Austriacka księżniczka nie żyje. Niedługo miała skończyć 32 lata
Maria Piotrowna Galitzine zmarła w Teksasie, gdzie mieszkała ze swoim mężem i dwuletnim synkiem. Była prawnuczką ostatniego cesarza Austro-Węgier.
Księżniczka Maria zmarła 4 maja, ale wiadomość o jej śmierci nie trafiła od razu do mediów. Liga Cesarza Karola, organizacja upamiętniająca postać Karola I Habsburga, poinformowała, że kobieta zmarła przez tętniaka w sercu. 11 maja obchodziłaby 32. urodziny.
Obejrzyj: Gwiazdy, które zmarły na koronawirusa
Maria Piotrowna Galitzine osierociła dwuletniego Maxima, którego wychowywała razem z mężem, Rishim Singhiem. Pobrali się w 2017 r. w Houston. Singh pracuje tam w hotelu na stanowisku kierowniczym. Księżniczka Maria po skończeniu studiów w USA pracowała w branży ślubnej.
Maria Piotrowna Galitzine była córką arcyksiężnej Marii Anny i księcia Piotra Galitzine. Jej pradziadkiem ze strony matki był Karol I Habsburg - ostatni władca Cesarsko-Królewskich Austro-Węgier i błogosławiony Kościoła katolickiego.

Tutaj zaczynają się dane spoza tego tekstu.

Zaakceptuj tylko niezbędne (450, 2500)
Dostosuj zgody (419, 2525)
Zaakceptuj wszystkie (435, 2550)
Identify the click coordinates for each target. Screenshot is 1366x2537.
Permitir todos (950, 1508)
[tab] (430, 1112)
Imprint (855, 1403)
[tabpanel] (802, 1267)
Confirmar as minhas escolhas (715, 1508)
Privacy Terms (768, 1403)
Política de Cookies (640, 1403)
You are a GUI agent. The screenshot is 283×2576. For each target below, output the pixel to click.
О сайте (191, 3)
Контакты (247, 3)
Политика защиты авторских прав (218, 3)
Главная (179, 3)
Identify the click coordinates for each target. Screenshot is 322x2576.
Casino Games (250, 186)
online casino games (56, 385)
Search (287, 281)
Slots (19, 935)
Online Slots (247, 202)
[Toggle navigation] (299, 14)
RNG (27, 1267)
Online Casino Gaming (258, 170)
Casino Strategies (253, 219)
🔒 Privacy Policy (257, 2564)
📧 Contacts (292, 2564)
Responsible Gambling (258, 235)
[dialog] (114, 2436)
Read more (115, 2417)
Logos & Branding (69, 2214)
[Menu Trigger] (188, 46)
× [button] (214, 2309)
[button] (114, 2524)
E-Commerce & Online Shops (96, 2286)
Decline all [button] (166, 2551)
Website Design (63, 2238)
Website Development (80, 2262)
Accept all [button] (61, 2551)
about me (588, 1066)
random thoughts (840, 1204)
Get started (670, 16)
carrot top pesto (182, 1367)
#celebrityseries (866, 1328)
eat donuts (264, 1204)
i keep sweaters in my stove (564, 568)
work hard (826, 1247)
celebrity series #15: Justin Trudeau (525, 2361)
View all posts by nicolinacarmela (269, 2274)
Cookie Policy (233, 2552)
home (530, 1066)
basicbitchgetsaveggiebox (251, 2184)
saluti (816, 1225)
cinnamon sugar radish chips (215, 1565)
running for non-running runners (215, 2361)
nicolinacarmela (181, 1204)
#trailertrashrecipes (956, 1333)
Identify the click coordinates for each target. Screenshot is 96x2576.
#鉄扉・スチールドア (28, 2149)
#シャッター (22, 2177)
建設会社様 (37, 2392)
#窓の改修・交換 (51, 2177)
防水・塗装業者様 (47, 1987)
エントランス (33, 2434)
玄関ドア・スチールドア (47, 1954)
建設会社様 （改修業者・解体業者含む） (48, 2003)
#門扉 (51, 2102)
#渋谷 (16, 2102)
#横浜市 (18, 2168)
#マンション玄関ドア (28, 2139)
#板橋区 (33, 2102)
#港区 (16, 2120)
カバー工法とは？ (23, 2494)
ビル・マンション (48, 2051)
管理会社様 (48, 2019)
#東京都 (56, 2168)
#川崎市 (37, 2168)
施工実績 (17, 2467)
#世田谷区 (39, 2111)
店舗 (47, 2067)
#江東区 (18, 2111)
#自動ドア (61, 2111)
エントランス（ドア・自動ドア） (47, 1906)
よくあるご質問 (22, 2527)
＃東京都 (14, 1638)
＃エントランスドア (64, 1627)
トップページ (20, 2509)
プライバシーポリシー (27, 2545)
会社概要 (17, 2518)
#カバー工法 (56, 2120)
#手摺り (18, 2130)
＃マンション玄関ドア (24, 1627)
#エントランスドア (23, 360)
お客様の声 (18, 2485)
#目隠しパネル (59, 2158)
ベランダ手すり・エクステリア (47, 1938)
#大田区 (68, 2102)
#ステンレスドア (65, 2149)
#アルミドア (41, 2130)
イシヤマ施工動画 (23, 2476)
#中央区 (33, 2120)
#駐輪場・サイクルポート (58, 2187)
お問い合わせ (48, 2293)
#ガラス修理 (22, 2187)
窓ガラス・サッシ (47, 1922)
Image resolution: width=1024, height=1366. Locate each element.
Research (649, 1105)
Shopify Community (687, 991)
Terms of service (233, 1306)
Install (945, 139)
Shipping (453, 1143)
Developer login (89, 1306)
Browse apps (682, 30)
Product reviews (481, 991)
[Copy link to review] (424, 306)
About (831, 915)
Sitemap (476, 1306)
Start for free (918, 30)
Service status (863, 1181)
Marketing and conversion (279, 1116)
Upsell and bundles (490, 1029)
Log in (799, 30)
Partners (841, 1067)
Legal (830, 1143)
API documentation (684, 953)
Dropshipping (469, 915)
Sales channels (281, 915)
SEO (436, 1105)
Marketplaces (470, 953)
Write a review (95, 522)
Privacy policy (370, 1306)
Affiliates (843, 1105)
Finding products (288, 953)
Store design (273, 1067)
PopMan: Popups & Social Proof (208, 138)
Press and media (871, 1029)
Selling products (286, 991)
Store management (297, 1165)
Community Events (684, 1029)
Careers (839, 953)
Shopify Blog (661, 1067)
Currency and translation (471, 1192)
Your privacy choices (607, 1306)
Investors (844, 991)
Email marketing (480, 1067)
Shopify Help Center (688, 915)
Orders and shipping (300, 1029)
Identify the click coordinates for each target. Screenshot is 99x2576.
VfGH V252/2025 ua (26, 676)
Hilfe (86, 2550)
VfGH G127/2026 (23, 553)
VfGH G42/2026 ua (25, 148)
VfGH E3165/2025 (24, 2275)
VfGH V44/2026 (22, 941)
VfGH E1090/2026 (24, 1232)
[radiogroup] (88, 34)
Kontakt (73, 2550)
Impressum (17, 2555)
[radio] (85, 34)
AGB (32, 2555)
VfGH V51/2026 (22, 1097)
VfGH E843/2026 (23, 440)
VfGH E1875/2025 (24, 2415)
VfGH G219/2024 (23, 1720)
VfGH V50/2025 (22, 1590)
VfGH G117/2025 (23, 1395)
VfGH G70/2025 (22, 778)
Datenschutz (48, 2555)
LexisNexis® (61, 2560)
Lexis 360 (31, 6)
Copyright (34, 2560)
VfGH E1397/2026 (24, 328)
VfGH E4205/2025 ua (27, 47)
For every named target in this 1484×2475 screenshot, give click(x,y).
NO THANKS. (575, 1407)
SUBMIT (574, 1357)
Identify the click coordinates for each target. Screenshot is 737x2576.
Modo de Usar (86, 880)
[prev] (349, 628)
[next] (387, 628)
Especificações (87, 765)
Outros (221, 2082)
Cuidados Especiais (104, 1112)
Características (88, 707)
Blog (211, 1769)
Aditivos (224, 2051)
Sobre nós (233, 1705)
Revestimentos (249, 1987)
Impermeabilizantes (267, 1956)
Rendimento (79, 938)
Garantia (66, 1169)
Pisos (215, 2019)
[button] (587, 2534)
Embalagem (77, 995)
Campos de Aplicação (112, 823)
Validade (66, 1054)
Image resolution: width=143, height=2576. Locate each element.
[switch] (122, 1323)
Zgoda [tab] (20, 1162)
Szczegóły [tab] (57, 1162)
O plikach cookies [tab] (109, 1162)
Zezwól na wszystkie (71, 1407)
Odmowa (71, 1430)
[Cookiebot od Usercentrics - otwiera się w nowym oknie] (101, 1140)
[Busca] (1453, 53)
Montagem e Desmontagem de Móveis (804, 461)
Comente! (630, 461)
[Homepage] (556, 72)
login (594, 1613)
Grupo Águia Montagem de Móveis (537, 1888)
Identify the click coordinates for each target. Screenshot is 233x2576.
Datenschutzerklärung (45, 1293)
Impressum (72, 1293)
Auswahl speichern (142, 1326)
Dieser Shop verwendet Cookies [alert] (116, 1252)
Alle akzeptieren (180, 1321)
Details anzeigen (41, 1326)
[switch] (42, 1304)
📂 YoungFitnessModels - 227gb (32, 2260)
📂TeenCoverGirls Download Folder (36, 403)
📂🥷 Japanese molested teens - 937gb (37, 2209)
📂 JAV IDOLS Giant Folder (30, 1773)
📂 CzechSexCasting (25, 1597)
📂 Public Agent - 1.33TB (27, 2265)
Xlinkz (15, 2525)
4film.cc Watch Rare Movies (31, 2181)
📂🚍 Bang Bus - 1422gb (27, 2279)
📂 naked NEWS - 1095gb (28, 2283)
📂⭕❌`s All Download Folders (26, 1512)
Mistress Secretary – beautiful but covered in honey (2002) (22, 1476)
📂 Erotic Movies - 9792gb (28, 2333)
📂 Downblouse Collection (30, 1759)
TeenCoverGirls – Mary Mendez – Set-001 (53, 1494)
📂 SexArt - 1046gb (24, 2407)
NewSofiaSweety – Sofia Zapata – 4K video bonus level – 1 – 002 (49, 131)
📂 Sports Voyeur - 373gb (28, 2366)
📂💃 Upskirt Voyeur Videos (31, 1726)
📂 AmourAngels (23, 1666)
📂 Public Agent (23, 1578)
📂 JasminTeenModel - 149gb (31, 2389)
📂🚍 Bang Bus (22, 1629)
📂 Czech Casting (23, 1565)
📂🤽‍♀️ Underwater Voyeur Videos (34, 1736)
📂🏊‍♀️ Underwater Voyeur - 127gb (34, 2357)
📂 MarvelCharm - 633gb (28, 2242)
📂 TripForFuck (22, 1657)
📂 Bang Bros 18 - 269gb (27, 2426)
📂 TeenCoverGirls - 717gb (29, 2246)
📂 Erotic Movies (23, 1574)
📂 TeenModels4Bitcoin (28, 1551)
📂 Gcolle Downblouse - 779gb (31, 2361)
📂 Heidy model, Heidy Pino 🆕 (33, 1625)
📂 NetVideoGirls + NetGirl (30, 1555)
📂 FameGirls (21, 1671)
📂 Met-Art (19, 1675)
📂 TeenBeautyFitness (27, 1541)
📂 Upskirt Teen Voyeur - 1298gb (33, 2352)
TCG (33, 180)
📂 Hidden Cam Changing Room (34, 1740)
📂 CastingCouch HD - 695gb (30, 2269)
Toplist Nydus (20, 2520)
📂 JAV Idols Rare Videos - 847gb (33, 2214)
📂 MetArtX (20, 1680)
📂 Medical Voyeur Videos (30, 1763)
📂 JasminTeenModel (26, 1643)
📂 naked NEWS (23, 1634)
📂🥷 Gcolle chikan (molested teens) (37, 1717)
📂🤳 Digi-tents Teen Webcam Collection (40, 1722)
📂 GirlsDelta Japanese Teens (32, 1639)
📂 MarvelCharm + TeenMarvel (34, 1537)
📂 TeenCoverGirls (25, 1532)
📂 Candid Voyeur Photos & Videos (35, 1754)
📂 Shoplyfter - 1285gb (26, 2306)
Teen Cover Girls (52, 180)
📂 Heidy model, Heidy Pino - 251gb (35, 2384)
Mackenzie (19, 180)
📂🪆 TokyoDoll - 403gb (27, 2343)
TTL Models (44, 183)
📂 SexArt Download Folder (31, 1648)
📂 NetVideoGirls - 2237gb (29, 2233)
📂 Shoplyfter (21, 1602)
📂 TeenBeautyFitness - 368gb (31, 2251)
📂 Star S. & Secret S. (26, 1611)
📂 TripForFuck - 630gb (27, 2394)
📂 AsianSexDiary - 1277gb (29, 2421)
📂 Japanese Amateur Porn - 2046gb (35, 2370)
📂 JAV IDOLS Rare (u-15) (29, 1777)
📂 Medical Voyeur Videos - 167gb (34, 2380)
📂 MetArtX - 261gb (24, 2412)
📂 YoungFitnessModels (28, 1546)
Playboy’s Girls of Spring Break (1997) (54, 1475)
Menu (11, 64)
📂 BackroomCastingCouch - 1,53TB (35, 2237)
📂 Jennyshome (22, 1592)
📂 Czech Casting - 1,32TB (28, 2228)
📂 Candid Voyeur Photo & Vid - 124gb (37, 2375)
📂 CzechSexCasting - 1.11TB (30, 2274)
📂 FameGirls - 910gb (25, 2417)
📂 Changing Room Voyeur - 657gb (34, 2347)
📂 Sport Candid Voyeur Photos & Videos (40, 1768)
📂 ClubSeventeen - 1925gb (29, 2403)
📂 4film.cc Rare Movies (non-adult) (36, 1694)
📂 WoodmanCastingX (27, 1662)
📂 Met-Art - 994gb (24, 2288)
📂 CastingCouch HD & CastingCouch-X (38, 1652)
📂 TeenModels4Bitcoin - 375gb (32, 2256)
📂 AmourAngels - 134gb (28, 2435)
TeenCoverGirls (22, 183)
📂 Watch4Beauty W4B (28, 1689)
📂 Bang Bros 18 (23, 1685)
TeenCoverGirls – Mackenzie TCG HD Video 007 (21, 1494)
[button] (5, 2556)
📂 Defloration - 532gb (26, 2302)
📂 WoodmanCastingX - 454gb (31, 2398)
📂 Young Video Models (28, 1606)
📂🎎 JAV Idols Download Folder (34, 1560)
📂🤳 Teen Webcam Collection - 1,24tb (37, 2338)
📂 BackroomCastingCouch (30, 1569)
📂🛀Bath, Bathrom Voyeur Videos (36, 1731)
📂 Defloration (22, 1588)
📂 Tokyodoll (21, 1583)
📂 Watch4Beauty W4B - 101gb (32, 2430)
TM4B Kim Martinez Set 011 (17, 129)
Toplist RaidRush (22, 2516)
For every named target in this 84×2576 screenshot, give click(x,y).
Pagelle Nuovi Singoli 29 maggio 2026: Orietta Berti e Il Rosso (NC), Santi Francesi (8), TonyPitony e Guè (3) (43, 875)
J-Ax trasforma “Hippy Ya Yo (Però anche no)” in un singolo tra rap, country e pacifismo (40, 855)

Trwa ładowanie wpisu: facebook
W latach 1916-1918 był cesarzem Austrii, królem Węgier i Czech. Po zakończeniu pierwszej wojny światowej musiał oddać władzę na rzecz nowo wybranych prezydentów poszczególnych państw. Przed śmiercią w 1922 r. próbował dokonać restauracji władzy na Węgrzech, ale bezskutecznie. Zmarł na zapalenie płuc będąc na wygnaniu na portugalskiej Maderze.